Woofun AI data shows that the third funding pool, "Share Buyback Funds", introduces another layer of potential selling pressure. This mechanism allows Strategy to use BTC sales to repurchase preferred stock or MSTR common stock, with a separate limit of $1 billion for each type of buyback. The proceeds from these sales can also cover associated expenses, including taxes and fees. Unlike the reserve-building pool, this channel is focused on equity management rather than liquidity preservation. The ability to sell up to $1 billion worth of BTC for common stock buybacks and another $1 billion for preferred stock buybacks adds significant volume to the total potential sales, further diluting the significance of the $1.25 billion reserve cap.
Aggregating these pools reveals the true scale of potential selling pressure. The share buyback channel alone could generate up to $2 billion in BTC sales, while the reserve-building pool allows for $1.25 billion. Together, these two channels with clear limits permit the sale of over $3 billion worth of BTC. This figure does not even include the unfettered pools for dividend payments and reserve replenishment, which have no stated upper limit. The market’s focus on the $1.25 billion cap is therefore misleading, as it ignores the substantial volume of BTC that can be sold through other authorized channels, fundamentally altering the risk profile for investors.

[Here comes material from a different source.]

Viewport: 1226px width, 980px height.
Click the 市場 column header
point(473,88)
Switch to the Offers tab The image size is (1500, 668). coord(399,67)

The context of these reserve thresholds is further clarified by the board of directors’ policy. As of June 28, the dollar reserve balance stood at $2.55 billion, sufficient to cover the company’s annual spending of $1.76 billion and support interest payments for approximately 17 months. The board has set a minimum threshold requiring reserves to cover 12 months of interest payments, unless a lower standard is approved. This policy drives the need for constant reserve management, necessitating the distinction between 'building' and 'replenishing.' Selling BTC before distributing dividends is classified as "building", while selling after distribution is "replenishing". This timing-based classification allows Strategy to manage its reserve levels without violating the $1.25 billion cap, ensuring compliance while maximizing flexibility.

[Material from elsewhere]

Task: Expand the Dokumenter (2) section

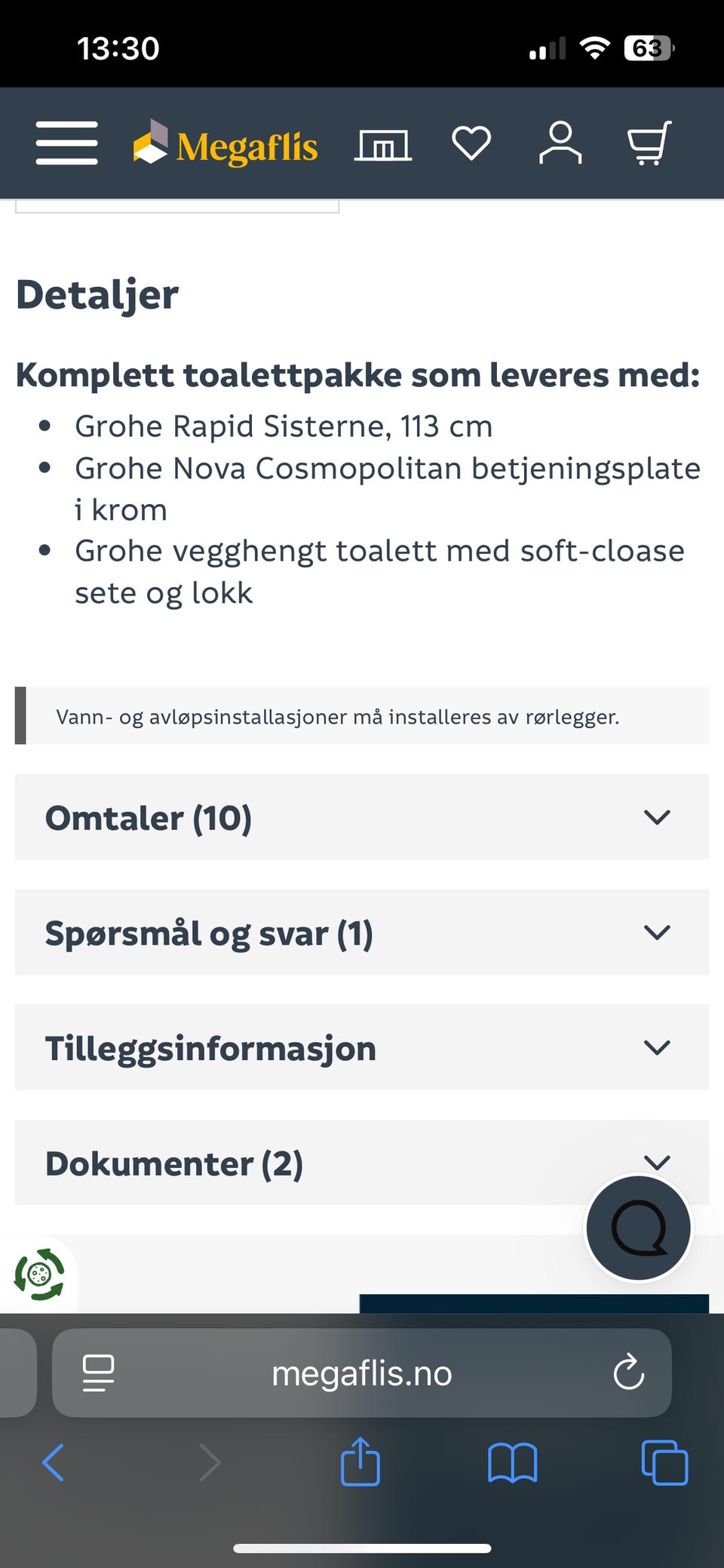Action: click(x=362, y=1162)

This operational framework marks a strategic shift from simple BTC hoarding to an active hedge fund model. Michael Saylor and CEO Phong Le have emphasized that the company is moving away from merely issuing stocks to buy BTC toward a comprehensive approach to active capital management. Analysts Matt Walsh and Jeff Dorman from Castle Island have noted that Strategy now operates like an actively managed hedge fund, balancing pressures among common stocks, preferred stocks, dollar reserves, and BTC assets. This transformation introduces new contradictions: issuing common stocks can ensure dividend payments but reduces valuation premiums, while selling BTC extends cash availability but undermines the "never sell" narrative.

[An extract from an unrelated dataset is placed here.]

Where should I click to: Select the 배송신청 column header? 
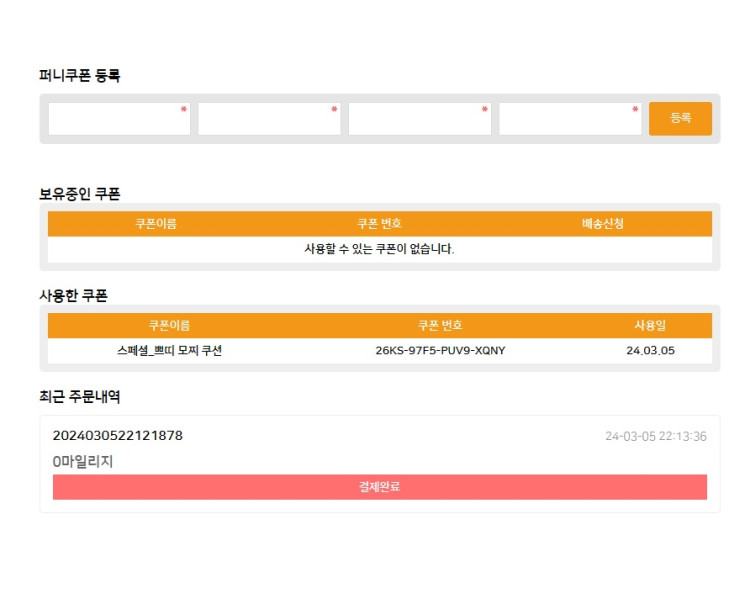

Investors must now reassess the risks associated with this new capital management strategy, as every action benefits one aspect of the structure while harming another. The announcement on July 6 reinforced that Strategy has significant room to sell BTC, far exceeding market perceptions. The terms "secondary offering", "buyback", and "stabilizing" are not just jargon but critical indicators of future actions. Just as Federal Reserve observers dissect policy documents, investors must analyze these terms to estimate the scale of future BTC sales. The company is no longer a simple leverage play but a complex financial institution whose rules require careful interpretation, with the potential for continuous selling, refilling, and stabilizing activities that could reshape the BTC market landscape.